Fue menos dificultoso de lo que esperaba, porque lo que me interesa no eran tanto los puntos históricos de la ciudad, sino trabajar mucho los conceptos teóricos. Como socióloga, busco explicar que esto no fue una guerra entre hermanos, sino que fueron crímenes de lesa humanidad y genocidio, tal cual lo dice la querella argentina. Entonces, lo que hice fue reorganizar un guión y buscar puntos que no fueran muy lejanos entre sí en el centro de Madrid.

Elegí una fuente original de la República Española de 1934, que es la fuente de Cabestreros, en el barrio de Lavapiés, y luego hay nueve paradas que finalizan en Puerta del Sol, donde está la sede de la presidencia de la Comunidad de Madrid, pero que funcionó como la Dirección General de Seguridad, un lugar de detención, de tortura y en muchos casos de exterminio durante el franquismo. Hace dos meses el gobierno nacional instó a la Comunidad de Madrid, mediante el boletín oficial, a que pusiera una placa señalando este lugar como espacio de memoria, y la presidenta de la Comunidad de Madrid, Isabel Díaz Ayuso, recurrió esa orden. En este momento hay una disputa jurídica y eso impacta en la sociedad civil.

¿Sentís que el recorrido funciona como una forma de reparación histórica para familiares?

Totalmente. Quizás es osado decirlo: mucha gente va linkeando su propia biografía con el entramado histórico y después sigue investigando. El recorrido funciona como una punta de ovillo de donde la gente va tirando y termina acercándose un poco más a su propia historia familiar. 

Hay otra cuestión: un linaje que atraviesa varias generaciones a los dos lados del Atlántico, porque muchos de los que emigraron a Argentina por el franquismo después sufrieron la represión en Argentina. Por ejemplo, el caso de la familia Pujadas. Mariano fue asesinado en la masacre de Trelew, pero él había nacido en Barcelona y toda la familia viajó a la Argentina escapando de la dictadura franquista. También el caso de Mercedes Colás de Meroño, que fue vicepresidenta de Madres de Plaza de Mayo. Ella tenía a su hija Alicia desaparecida, pero había sufrido el franquismo en carne propia. Nació en Argentina, pero como el padre era anarquista, cuando se produjo el golpe de Uriburu volvieron a España. Y cuando Franco dio el golpe de estado, fusilaron a su papá y a ella la raparon a cero con 11 años. 

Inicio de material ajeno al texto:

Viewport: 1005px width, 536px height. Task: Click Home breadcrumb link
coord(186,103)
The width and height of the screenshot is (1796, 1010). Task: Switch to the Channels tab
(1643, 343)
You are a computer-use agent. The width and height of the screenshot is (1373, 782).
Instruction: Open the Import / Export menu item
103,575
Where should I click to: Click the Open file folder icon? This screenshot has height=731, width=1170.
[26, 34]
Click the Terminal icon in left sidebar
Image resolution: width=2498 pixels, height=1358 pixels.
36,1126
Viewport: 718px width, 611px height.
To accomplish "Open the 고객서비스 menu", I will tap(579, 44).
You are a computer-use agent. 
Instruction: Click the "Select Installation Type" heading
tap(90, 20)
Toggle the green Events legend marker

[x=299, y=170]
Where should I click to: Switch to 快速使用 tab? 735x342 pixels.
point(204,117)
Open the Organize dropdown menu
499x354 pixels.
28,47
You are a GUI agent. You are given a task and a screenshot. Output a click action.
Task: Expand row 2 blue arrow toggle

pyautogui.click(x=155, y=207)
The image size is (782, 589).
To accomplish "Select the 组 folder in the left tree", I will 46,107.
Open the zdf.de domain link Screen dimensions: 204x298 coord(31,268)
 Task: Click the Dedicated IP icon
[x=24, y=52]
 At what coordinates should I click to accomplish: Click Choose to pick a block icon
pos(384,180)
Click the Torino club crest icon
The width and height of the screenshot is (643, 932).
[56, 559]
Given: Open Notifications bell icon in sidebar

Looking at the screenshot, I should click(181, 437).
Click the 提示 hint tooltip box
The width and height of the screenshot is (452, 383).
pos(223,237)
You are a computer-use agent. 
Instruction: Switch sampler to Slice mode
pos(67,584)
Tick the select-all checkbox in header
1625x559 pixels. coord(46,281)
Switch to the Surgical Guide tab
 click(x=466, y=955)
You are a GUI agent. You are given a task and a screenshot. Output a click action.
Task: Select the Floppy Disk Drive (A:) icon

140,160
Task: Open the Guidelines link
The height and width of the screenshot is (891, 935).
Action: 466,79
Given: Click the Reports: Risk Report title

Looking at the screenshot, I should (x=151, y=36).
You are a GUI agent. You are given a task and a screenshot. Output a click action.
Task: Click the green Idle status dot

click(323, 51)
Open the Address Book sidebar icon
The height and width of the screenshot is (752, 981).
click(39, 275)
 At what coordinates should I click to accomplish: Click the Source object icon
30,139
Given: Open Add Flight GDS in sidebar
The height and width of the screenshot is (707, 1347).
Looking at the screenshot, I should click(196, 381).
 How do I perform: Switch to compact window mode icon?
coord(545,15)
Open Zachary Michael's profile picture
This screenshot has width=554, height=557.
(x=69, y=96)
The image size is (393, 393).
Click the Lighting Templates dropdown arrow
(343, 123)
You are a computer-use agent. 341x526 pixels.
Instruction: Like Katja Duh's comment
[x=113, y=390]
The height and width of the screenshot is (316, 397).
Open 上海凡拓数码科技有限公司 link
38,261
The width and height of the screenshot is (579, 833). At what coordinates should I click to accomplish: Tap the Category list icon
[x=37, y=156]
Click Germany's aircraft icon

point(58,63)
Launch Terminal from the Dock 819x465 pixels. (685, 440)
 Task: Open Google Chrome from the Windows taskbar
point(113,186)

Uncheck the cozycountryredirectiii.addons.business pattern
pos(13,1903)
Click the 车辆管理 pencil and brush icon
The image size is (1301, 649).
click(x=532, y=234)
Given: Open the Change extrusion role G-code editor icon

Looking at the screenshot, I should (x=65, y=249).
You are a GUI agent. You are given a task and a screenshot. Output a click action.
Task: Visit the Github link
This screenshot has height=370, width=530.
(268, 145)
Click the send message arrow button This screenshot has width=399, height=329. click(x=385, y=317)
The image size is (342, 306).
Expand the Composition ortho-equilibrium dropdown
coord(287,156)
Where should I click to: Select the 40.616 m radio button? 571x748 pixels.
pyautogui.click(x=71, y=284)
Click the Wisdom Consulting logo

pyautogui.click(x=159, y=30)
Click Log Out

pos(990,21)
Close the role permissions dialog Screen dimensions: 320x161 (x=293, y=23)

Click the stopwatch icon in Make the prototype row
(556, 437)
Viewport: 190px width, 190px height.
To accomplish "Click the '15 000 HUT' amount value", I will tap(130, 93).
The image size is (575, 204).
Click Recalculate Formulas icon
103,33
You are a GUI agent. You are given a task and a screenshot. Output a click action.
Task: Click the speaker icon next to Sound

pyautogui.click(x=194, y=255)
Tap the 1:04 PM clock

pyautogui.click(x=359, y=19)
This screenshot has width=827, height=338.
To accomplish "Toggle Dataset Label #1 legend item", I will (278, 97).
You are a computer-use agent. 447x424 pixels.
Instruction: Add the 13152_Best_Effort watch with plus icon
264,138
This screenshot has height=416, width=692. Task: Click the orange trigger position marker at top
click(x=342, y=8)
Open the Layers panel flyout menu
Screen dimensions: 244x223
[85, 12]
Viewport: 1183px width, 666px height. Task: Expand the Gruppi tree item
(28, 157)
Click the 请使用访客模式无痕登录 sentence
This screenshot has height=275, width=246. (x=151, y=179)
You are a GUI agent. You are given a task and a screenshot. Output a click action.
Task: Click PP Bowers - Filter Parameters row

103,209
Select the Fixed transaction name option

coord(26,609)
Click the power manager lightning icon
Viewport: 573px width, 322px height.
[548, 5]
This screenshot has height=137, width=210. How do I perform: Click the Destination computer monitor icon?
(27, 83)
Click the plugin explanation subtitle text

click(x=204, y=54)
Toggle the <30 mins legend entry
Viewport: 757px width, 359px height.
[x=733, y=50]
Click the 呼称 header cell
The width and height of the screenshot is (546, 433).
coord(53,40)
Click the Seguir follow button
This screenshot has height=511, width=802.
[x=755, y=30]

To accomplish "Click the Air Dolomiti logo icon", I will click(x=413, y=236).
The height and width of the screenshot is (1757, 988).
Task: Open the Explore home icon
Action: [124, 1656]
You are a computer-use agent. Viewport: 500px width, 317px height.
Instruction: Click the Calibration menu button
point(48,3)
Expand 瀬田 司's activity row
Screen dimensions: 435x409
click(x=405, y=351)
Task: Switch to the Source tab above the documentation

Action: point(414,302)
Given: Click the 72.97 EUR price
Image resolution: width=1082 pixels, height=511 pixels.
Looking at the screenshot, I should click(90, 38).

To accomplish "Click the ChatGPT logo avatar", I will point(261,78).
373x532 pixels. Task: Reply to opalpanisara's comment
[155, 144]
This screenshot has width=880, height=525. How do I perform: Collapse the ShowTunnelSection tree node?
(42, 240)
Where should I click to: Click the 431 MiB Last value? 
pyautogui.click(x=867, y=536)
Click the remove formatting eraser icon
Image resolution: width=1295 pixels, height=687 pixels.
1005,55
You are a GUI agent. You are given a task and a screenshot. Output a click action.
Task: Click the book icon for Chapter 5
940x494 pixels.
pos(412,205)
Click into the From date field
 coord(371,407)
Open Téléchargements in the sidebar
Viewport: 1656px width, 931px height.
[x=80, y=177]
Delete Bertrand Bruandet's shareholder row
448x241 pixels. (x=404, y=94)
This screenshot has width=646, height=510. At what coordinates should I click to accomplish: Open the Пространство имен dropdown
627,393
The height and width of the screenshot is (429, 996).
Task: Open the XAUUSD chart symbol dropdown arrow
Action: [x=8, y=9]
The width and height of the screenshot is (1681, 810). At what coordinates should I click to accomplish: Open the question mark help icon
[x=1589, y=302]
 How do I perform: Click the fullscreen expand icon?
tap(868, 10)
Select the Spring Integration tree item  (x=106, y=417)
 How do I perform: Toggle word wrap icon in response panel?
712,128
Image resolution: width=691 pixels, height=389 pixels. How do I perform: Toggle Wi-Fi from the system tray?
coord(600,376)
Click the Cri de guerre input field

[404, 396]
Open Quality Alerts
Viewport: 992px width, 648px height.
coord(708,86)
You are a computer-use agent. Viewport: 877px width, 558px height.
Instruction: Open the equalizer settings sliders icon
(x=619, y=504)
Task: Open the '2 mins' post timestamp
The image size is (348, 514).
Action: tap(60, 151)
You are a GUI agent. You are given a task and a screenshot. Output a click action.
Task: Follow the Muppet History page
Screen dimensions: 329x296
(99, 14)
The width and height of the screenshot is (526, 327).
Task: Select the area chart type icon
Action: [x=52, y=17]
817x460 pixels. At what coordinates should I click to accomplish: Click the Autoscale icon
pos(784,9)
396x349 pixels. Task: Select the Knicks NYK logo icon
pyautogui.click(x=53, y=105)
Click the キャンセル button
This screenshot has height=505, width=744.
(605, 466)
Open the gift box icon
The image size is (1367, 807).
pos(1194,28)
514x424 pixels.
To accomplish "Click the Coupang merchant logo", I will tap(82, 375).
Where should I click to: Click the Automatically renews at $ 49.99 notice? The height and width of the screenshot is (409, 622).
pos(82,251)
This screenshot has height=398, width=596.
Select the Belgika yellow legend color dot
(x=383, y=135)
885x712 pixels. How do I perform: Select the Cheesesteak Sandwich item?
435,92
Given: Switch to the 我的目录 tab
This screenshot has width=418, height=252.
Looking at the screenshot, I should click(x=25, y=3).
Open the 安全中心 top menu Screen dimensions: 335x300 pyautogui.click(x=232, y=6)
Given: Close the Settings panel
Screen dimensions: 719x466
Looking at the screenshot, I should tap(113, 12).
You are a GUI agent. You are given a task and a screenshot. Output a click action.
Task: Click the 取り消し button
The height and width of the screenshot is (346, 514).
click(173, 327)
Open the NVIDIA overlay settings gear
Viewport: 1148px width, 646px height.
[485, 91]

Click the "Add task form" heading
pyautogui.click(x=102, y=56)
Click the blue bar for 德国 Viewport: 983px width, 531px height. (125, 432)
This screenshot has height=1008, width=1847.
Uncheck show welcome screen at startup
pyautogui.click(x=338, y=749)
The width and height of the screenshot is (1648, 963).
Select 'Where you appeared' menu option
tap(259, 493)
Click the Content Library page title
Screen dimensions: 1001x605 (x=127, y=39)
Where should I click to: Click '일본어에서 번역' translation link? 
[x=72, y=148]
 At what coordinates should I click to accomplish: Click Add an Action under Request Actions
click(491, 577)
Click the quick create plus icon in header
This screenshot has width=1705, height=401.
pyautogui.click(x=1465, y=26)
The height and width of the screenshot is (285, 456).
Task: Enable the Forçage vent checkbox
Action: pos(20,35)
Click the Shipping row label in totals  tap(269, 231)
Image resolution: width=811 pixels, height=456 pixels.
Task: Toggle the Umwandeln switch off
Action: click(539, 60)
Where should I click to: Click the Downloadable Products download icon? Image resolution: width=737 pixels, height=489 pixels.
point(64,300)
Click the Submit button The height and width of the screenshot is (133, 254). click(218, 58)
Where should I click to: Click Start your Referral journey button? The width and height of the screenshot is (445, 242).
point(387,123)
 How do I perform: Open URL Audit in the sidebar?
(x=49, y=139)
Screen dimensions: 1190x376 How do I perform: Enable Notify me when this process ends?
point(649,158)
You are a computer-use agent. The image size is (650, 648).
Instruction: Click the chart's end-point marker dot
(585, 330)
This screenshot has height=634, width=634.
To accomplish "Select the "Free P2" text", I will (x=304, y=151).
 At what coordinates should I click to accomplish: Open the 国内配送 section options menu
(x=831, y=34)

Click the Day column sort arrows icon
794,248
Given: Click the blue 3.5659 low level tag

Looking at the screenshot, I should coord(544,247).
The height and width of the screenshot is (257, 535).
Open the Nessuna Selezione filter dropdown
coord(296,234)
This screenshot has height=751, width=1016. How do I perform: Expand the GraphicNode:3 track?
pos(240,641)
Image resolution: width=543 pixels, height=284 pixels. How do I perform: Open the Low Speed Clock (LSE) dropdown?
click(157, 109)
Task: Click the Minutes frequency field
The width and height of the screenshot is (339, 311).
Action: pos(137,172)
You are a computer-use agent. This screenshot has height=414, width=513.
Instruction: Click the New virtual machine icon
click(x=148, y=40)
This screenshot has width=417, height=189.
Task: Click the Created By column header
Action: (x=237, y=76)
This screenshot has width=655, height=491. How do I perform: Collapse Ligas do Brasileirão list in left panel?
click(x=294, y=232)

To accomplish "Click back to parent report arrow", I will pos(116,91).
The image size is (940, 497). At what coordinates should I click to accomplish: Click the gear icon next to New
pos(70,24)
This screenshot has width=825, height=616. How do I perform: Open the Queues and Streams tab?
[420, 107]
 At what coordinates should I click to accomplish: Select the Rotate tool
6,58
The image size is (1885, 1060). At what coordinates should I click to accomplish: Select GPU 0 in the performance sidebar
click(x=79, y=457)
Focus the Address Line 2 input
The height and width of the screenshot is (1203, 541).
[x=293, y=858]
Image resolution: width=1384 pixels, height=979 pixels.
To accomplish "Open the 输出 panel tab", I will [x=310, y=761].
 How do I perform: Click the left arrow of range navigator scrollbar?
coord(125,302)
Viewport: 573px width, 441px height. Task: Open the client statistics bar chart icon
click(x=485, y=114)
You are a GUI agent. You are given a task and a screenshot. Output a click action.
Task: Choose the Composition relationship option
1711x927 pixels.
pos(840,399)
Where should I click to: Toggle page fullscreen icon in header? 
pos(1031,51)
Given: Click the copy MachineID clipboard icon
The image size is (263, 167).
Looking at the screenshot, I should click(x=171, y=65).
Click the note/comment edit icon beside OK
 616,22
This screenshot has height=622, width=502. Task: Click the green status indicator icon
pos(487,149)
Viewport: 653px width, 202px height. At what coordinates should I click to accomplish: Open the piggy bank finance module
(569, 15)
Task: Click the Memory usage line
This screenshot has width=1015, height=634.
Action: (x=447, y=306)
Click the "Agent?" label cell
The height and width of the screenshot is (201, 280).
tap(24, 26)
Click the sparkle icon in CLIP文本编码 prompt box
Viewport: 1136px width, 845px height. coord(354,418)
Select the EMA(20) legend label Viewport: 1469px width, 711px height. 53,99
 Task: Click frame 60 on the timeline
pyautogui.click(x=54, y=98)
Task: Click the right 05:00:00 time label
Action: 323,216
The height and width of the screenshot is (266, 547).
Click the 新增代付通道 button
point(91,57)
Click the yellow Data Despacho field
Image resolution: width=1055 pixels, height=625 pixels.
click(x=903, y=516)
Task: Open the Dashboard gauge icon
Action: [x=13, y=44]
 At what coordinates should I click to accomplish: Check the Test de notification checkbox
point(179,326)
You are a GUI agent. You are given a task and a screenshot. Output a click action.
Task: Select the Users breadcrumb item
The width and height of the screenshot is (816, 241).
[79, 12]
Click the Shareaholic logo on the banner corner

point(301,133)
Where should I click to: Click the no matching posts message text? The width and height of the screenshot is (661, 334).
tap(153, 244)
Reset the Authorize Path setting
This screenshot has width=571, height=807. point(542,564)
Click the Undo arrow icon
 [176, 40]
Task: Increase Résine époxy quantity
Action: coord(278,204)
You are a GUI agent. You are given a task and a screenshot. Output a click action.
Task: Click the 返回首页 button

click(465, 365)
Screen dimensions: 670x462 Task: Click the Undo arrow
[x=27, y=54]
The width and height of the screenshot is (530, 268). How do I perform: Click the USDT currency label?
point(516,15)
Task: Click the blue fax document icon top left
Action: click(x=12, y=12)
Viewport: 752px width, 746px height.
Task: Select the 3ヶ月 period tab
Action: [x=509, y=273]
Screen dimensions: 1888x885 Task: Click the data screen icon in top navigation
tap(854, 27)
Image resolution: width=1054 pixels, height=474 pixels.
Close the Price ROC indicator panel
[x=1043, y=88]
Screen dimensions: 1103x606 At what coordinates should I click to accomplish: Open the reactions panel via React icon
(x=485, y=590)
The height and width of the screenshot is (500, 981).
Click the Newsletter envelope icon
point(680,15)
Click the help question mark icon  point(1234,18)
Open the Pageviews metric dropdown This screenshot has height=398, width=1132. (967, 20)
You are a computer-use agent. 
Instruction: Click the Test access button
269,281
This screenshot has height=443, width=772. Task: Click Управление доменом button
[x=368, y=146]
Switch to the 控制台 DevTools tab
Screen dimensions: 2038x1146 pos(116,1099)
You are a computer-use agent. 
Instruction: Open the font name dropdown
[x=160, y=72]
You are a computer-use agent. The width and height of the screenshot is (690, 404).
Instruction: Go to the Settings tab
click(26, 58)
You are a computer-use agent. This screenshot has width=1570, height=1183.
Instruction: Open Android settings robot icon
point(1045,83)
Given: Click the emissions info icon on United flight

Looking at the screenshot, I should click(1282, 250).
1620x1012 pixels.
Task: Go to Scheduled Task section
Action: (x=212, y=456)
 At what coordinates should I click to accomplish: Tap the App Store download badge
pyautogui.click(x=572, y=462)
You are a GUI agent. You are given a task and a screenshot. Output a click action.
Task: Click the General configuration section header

¿Qué diferencias hay en cuanto a la recepción en cada país?

Pensaba que iba a ser muy difícil en España, pero en Madrid más, y me sorprendió muy gratamente porque tiene mucho más éxito de lo que pensaba. Eso demuestra que por más que el genocidio logró paralizar a gran parte de la ciudadanía, de la clase trabajadora, también hay una resistencia y una intención de seguir indagando y profundizando en esa parte de la historia. 

¿Podés elegir una esquina o rincón de Buenos Aires y otra de Madrid representativas de tus recorridos?

En Buenos Aires, la esquina de la hispanidad, en Avenida de Mayo y Salta. Ahí se agarraban a los tortazos, a las piñas, se tiraban con cosas los que estaban en el bar El Español y los del bar Iberia. Ahora solo existe el bar Iberia. En Iberia paraban los que defendían a la República Española; y en El Español los que apoyaban el golpe de Estado. 

¿Y en Madrid? 

El último punto, que es la Puerta del Sol, donde funcionó la Dirección General de Seguridad prácticamente durante todo el franquismo. Por ahí pasaron muchísimos militantes políticos, se practicaron interrogatorios bajo tortura, se produjeron asesinatos, violencia sexual. Está en el medio del entramado urbano, igual que la ESMA. Eso otiene que ver con una lógica de terrorismo de Estado, que se buscó no solamente eliminar físicamente a determinados militantes políticos, sino emitir un mensaje hacia todo el conjunto social. Que esté en un espacio de circulación de la sociedad civil no es una casualidad.